The Financial Times reports that Washington expects the most intensive phase of Israel’s war on Hamas in southern Gaza to be scaled back and become more targeted as soon as early January, US officials said. Israel still has military aims in Gaza’s south that justify its continued assault around Khan Yunis and other areas where senior Hamas militants are thought to be sheltering, according to the officials.

The Telegraph report that the Israeli embassy has accused a UK advertising company of “playing into the hands of terrorists” after it cancelled a hostage awareness campaign.

The Telegraph further reports that the IDF said on Tuesday that it had recovered during an operation in Gaza the bodies of two hostages taken by Hamas in its October 7 attack. The bodies of soldier Ziv Dado and Eden Zecharya have been returned to Israel. 

The Telegraph also reports that Israeli officials shuttled suitcases filled with Qatari-provided cash to Gaza for years, despite concerns the money was being used to fund Hamas’s military wing, it has emerged. The plan was said to be an attempt to ’buy quiet’ in the enclave but critics say it ended up supporting the terror group’s murderous assault. 

The Guardian writes that: “The United States was looking increasingly isolated on the world stage on Tuesday after a resounding vote at the UN general assembly calling for an immediate humanitarian ceasefire in Gaza. Cheers and clapping echoed around the general assembly chamber in New York as the emergency vote was announced. A thumping 153 member states out of the 193 total membership backed the resolution, with only 10 including the US, Israel and Austria voting against, and 23 – including the UK and Germany – abstaining.”

The BBC and The Financial Times report that US President Joe Biden has said Israel is starting to lose global support over its “indiscriminate bombing” of Gaza. His comments, made to donors at a fundraising event on Tuesday, marked his strongest criticism yet of Israel’s leadership.
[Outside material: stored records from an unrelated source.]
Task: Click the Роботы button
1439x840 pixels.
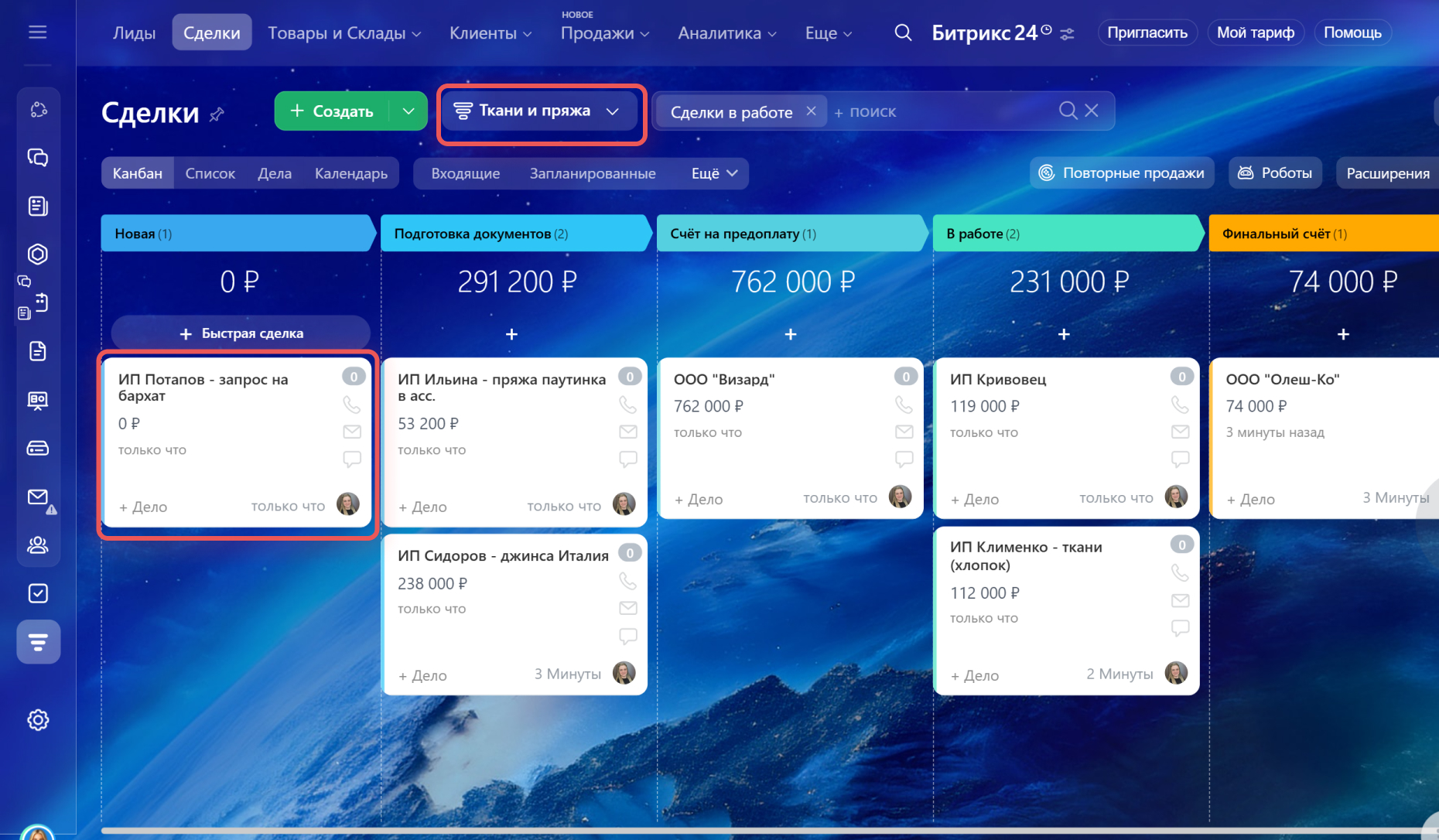Action: tap(1275, 173)
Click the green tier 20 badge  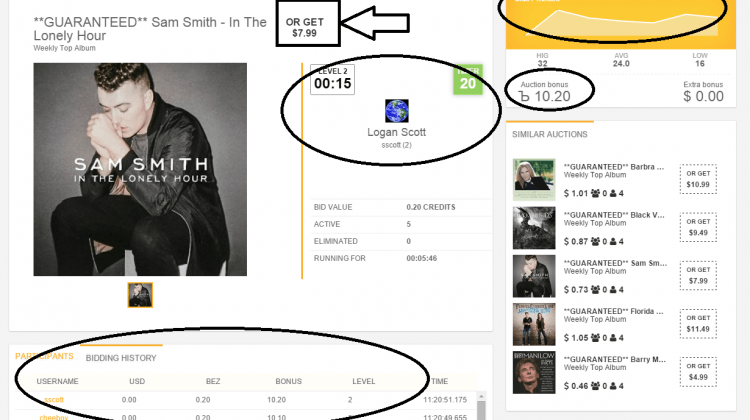pyautogui.click(x=467, y=80)
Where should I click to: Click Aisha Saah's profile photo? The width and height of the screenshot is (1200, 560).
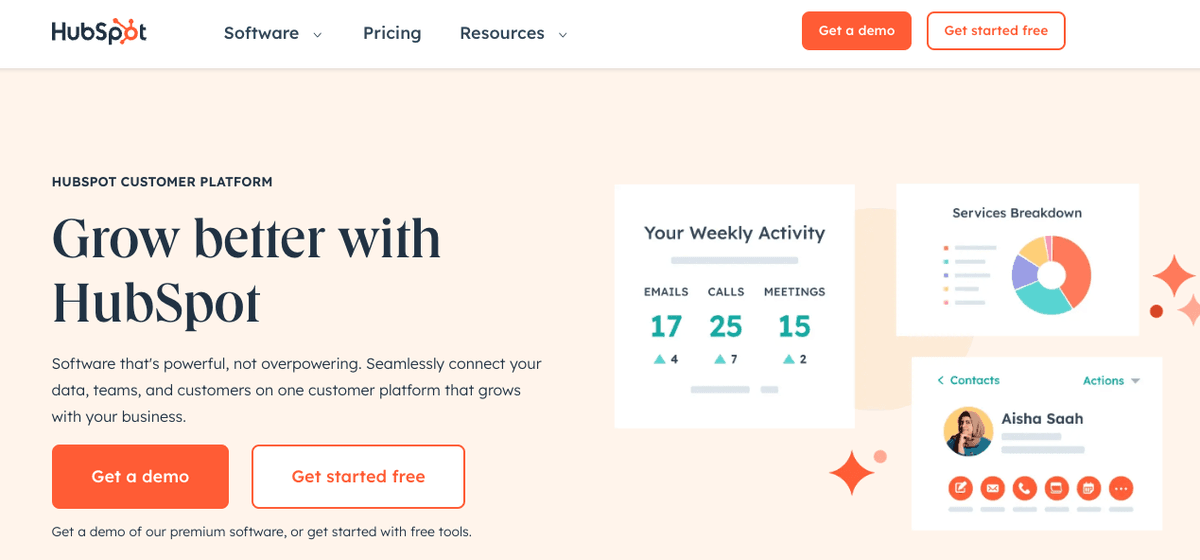[968, 432]
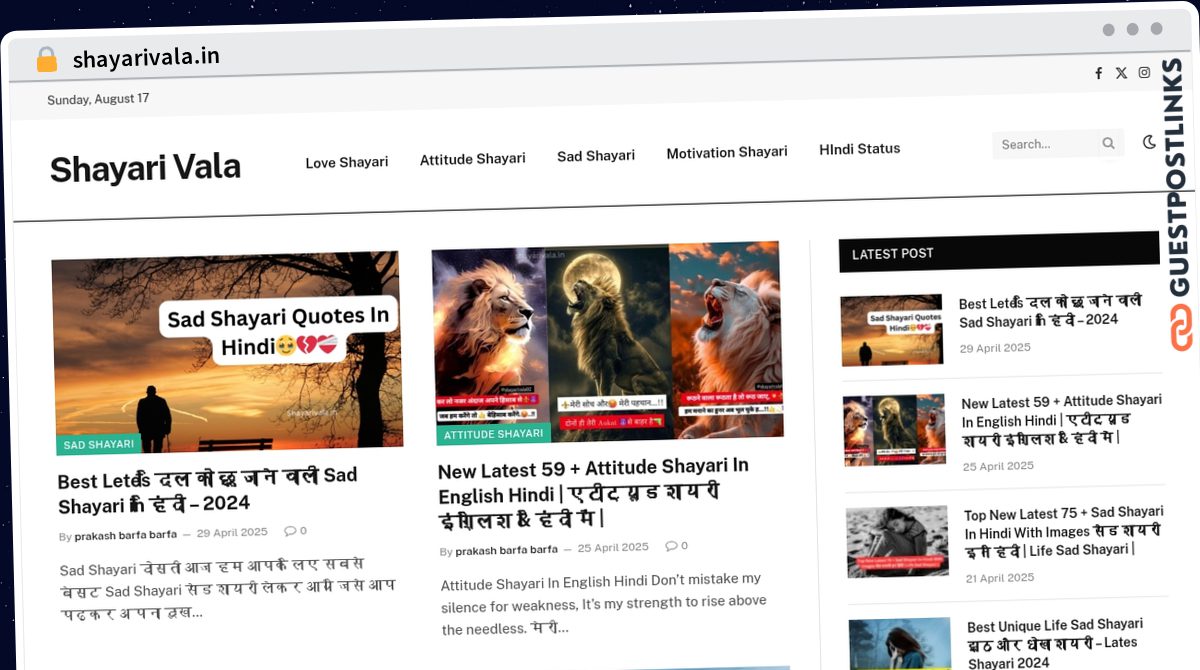Screen dimensions: 1200x670
Task: Click the Shayari Vala site logo
Action: coord(145,168)
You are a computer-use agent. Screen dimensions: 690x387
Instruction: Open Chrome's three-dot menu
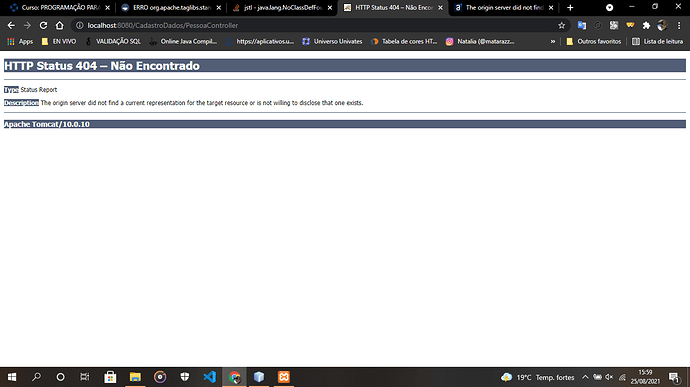pyautogui.click(x=679, y=26)
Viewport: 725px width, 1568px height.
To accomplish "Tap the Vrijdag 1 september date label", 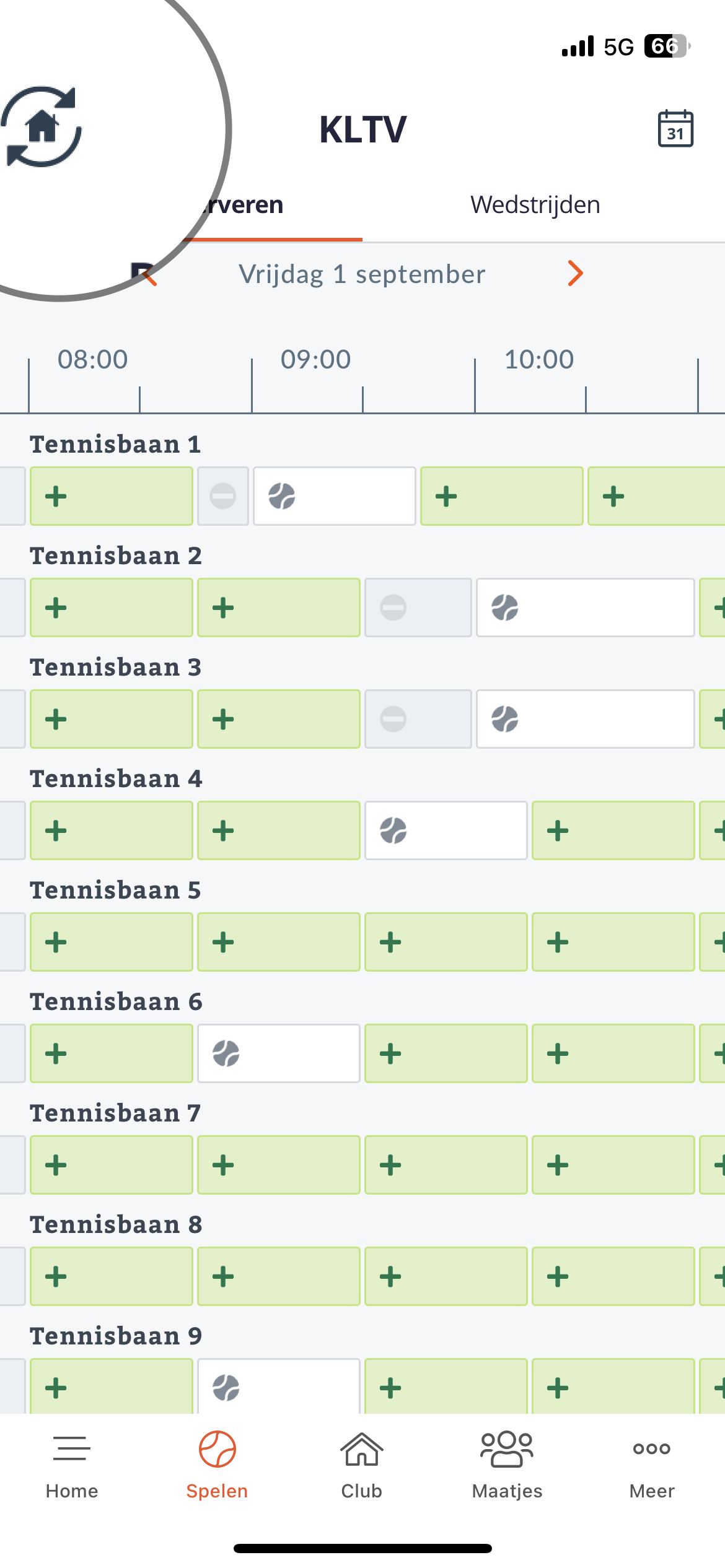I will (x=362, y=274).
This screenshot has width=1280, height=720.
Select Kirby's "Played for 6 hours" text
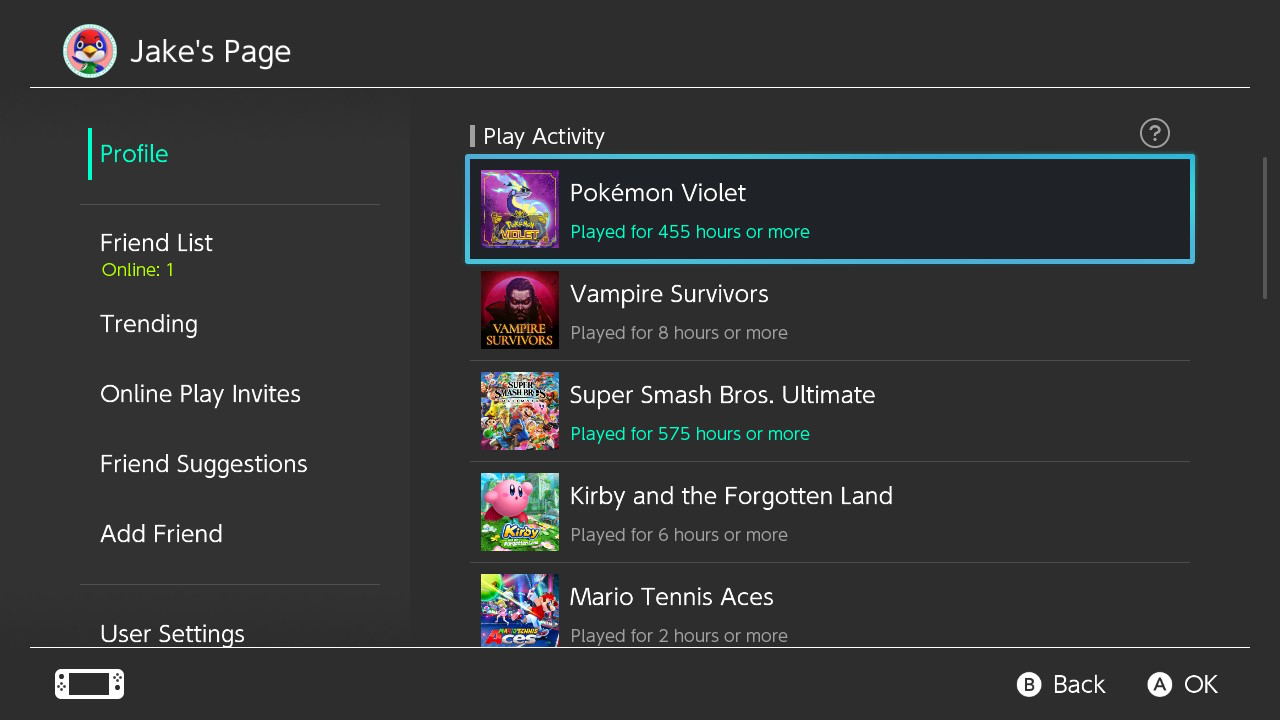679,535
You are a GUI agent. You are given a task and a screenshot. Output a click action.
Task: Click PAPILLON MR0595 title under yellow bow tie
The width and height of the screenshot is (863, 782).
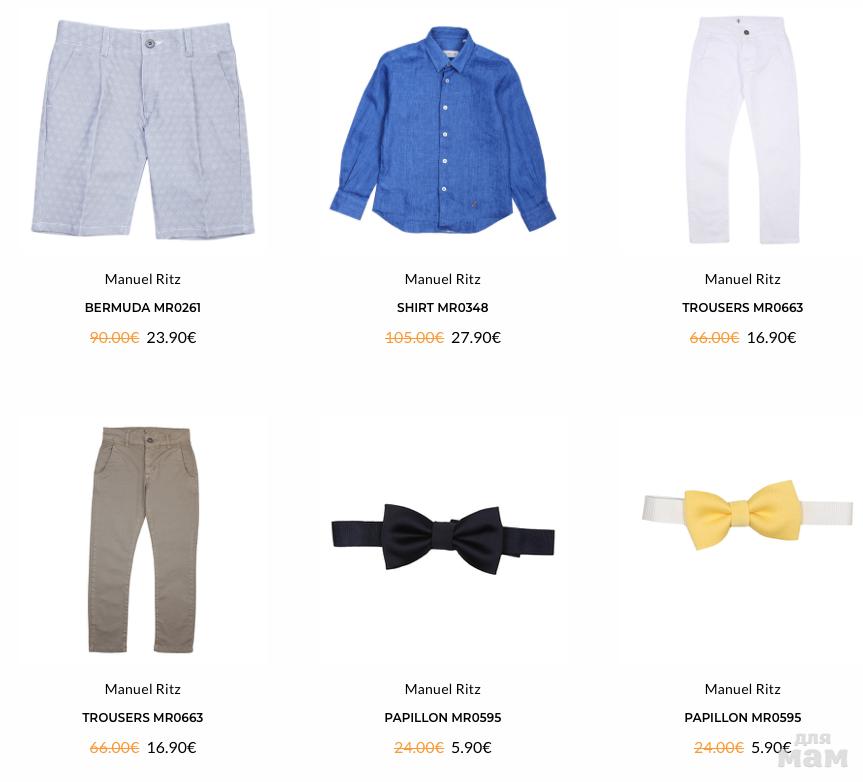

Sky News and The Guardian report that a tanker that was hit by a missile off the coast of Yemen was due to make a stop in Israel, its owners have confirmed. The MT Strinda was attacked in the Red Sea near the port city of Mokha on Monday night. The ship caught fire but the crew on board managed to bring the blaze under control and there were no reports of any injuries. Yemen’s Houthi rebels claimed responsibility for the attack and said the Norwegian-owned ship was heading to Israel.

The Guardian reports on Germany’s support for Israel: “The German vice-chancellor, Robert Habeck, said in a video message: ‘The phrase “Israel’s security is part of Germany’s Staatsräson” has never been an empty phrase and it must not become one. It means that Israel’s security is essential for us as a country,’ adding that Germany bore a ‘historic responsibility’ as the perpetrator of the Holocaust in which 6 million Jews were murdered. ‘It was the generation of my grandparents that wanted to exterminate Jewish life in Germany and Europe. After the Holocaust, the founding of Israel was the promise of protection to the Jews – and Germany is compelled to help ensure that this promise can be fulfilled. This is a historical underpinning of our republic,’ Habeck said.”

The Financial TimesReuters and The Telegraph report that Puma is terminating its sponsorship of Israel’s national football team in a decision the German group said was taken a year ago and was not related to renewed calls for consumer boycotts, as Israel continued its assault on Gaza in response to the October 7 Hamas attacks. From the end of next year the world’s third-biggest sportswear company will no longer provide kit to the squad after deciding not to renew a contract with the Israel Football Association, according to an internal note. 

Reuters reports that Israel’s military said 10 soldiers were killed in Gaza fighting on Tuesday, including a colonel who had commanded a forward base for the Golani infantry brigade. The statement, issued on Wednesday, updated an earlier statement which had put the latest one-day death toll at eight, among them a lieutenant-colonel who had commanded a Golani regiment.

The BBC reports on civilian deaths in Gaza. “‘When he asks me about his family I can’t answer. Instead, I take a deep breath and try to avoid the question in a childlike way by changing the subject.’ Moein Abu Rezk is the only surviving relative of his four-year-old nephew, Omar, who is in a critical condition at Al-Aqsa Martyrs hospital in Deir al-Balah, in the central Gaza Strip.” The BBC also reports that a businessman who has lost five members of his family in a bombing in Gaza said he feels “broken” and “destroyed”. Dalloul al-Neder, who owns a takeaway in Manchester, said his mother, brother, pregnant sister-in-law and two nieces all died in the strike on their home in Jabalia over a week ago. He said he feared for the rest of his relatives who were injured, including his wife and six-month-old daughter.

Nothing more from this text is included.